ホーム青い軌跡〜La route bleue 2 第4章 – オーストリア・アルプス

チロル地方

アルプス山麓の雄大な山々と、イン川によって形成された渓谷のコントラスト。オーストリア国境を越えた先に見えてきたのは、そんな風景でした。今回の旅の目的地であるジルヴレッタ山岳道路へ向かう途中、朝霞の中で立ち寄ったザンクト・ヨハン飛行場。“軽量化”と“空気力学”を突き詰めた航空機の世界観は、アルピーヌの美学と重なり合うものがあります。

チロル地方

ここのハンガーには、コンパクトな滑空機からシングルエンジンを搭載した飛行機、最新の競技用モデルからヴィンテージ機、翼幅15mから25mを超えるものまで様々な機体が格納されています。

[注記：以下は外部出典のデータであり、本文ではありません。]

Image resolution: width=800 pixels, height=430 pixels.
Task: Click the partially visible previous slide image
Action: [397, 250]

人間の夢を乗せ、大空を飛ぶために作られた人工の鳥たち。極限まで軽量化(総重量300〜850kg程度)され、美しい曲線で描かれたカーボンとグラスファイバー製ボディが、朝日を浴びて輝きます。ふと周りを見渡すと、朝靄は山肌をゆっくりと上昇し、雪に覆われた山々の頂が姿を見せ始めています。雄大な自然の中で、ゆったりと流れる時間。しばし時を忘れて、その絶景に心を奪われました。

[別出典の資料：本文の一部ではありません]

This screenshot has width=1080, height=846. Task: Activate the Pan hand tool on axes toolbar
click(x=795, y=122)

ザンクト・ヨハン飛行場を後にした私たちは、アルプス山中へとハンドルを切ります。山々を貫く長いトンネルを抜けると、そこには視界の開けた山肌のワイディングロードが姿を現しました。アルプスの山々を縫うように続くジルブレッタ山岳道路は、34箇所ものヘアピンカーブを有する22.3kmのドライブコース。青々とした牧草地に点在する、この地方特有の山小屋シャレー。美しい山岳に横たわる氷河。ここでしか見られない絶景を横目に、世界有数のヒルクライムを楽しみます。

アルプス山脈の地形を感じながら、曲がりくねった道を登り続けるアルピーヌ A110 プルミエール エディション。標高2,036mの頂まで、一気に駆け上がります。

アルプスの山々と、柔らかい日差しを受けて輝く緑色の水面。まるで絵画のように美しいジルヴレッタ貯水池からの絶景が、私たちを優しく出迎えてくれます。 そう、この景色こそが世界中のモーターリストを惹きつけてやまない理由なのです。